John Lasseter, current chief creative office of both branches (and also Disney Toon Studios) revealed during the D23 Expo in Anaheim this year that one if his favorite movies is Disney’s Robin Hood from 1973, and he wanted to make more films starring anthropomorphic animals as his beloved aforementioned. That’s how he introduced Zootopia, the upcoming film from Disney Animation studios to be released on March of next year. The film starts (non-coincidentally) a talking thieve fox with a heart of gold (as revealed in teaser footage).
During the same presentation, director Peter Sohn introduced The Good Dinousar. When it was revealed that something unfortunate happens to one of the character’s parents (to a gasping audience), he jokingly added “it’s a Disney film after all” (followed by unanimous acknowledging laughs).
TGD is a film I deeply admire. It might be one of the most visually striking films of the year: it juxtaposes minimalistic cartoonish characters against photo-realistic depictions of nature in a way I’ve never seen before. Some of the shots from this film, when focused only on the backgrounds, look like segments of a Discovery Channel documentary and not an animated film, just absolutely stunning. At the same time the plot is reminiscent (almost identically during certain moments) of a very well known story about a fawn learning (sometimes tough) lessons about life while wondering the forest with new friends.

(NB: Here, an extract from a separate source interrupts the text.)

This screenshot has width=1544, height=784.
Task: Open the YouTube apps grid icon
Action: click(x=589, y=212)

And as you might know there was a third film also announced during the expo: a remake of 1967’s The Jungle Book, but this time mixing CGI with real actors.
These trends are nothing new in Hollywood, and there’s nothing condemnable about them either when well executed. Nostalgia seems to be common denominator about most to-be-made films, and even when there are misfortunate (and sometimes just inferior) efforts released, there are some worth looking forward to. At the same time, it’s features like Monsters Inc., Frozen and Toy Story what have made both households accomplish some of the most memorable and iconic moments in animation history.

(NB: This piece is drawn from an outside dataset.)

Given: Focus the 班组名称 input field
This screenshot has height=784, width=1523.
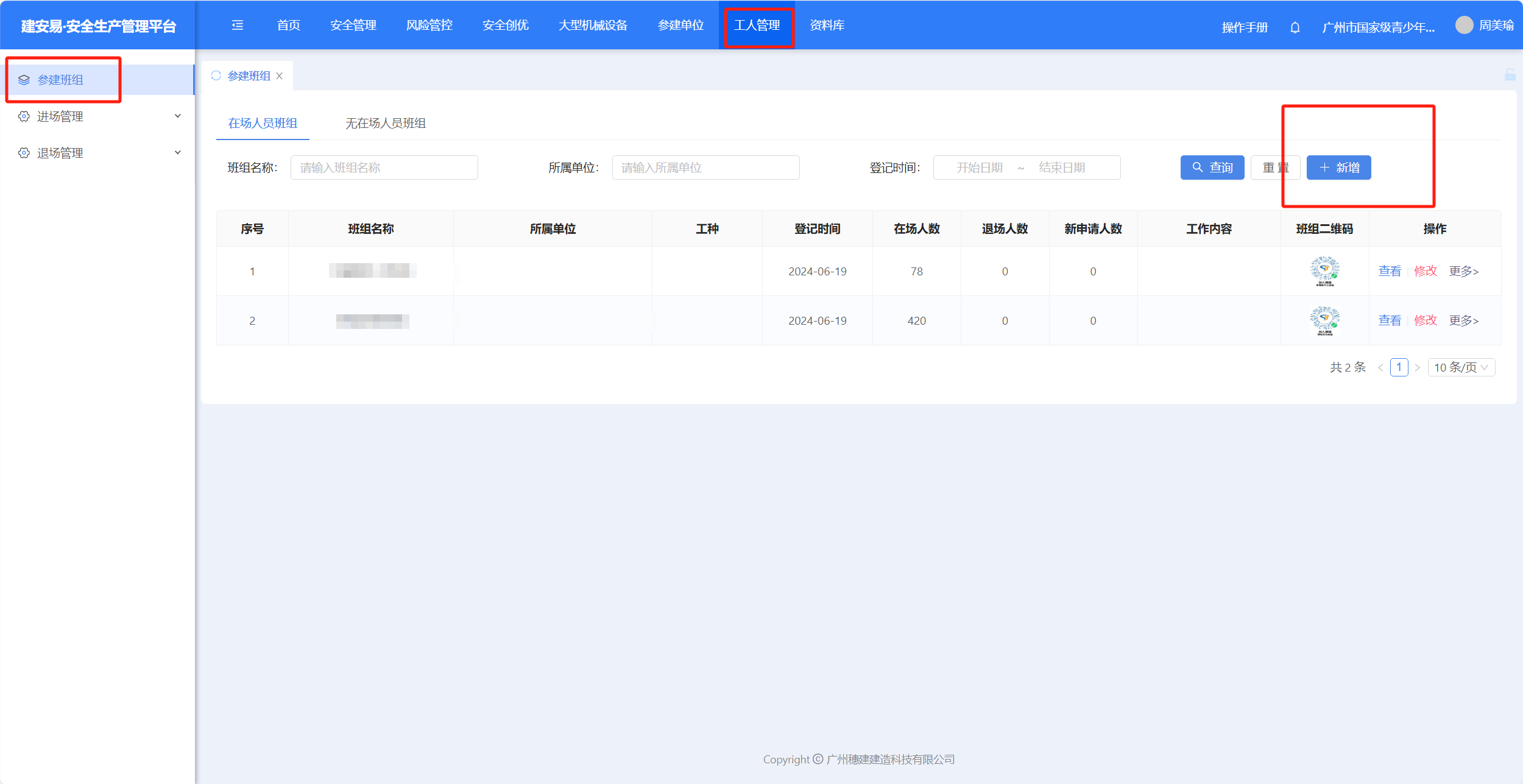Looking at the screenshot, I should (x=384, y=168).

This year Inside Out broke record for opening weekend for an original film, yet the next two upcoming projects for Pixar are sequels with Finding Dory and Toy Story 4. Alongside Zootopia Disney also has Moana on the works, which follows a teenage girl looking to fulfill her ancestors’ quest.
I guess we’ll have to wait to see if the box office numbers for these will make both studios aim for more “originals” or keep the retro trend in the future. As much as I’m anticipating to hear Bill Murray as Baloo, it’s the next Ratatouille (my favorite Pixar film which still blows my mind) what I just can’t wait for.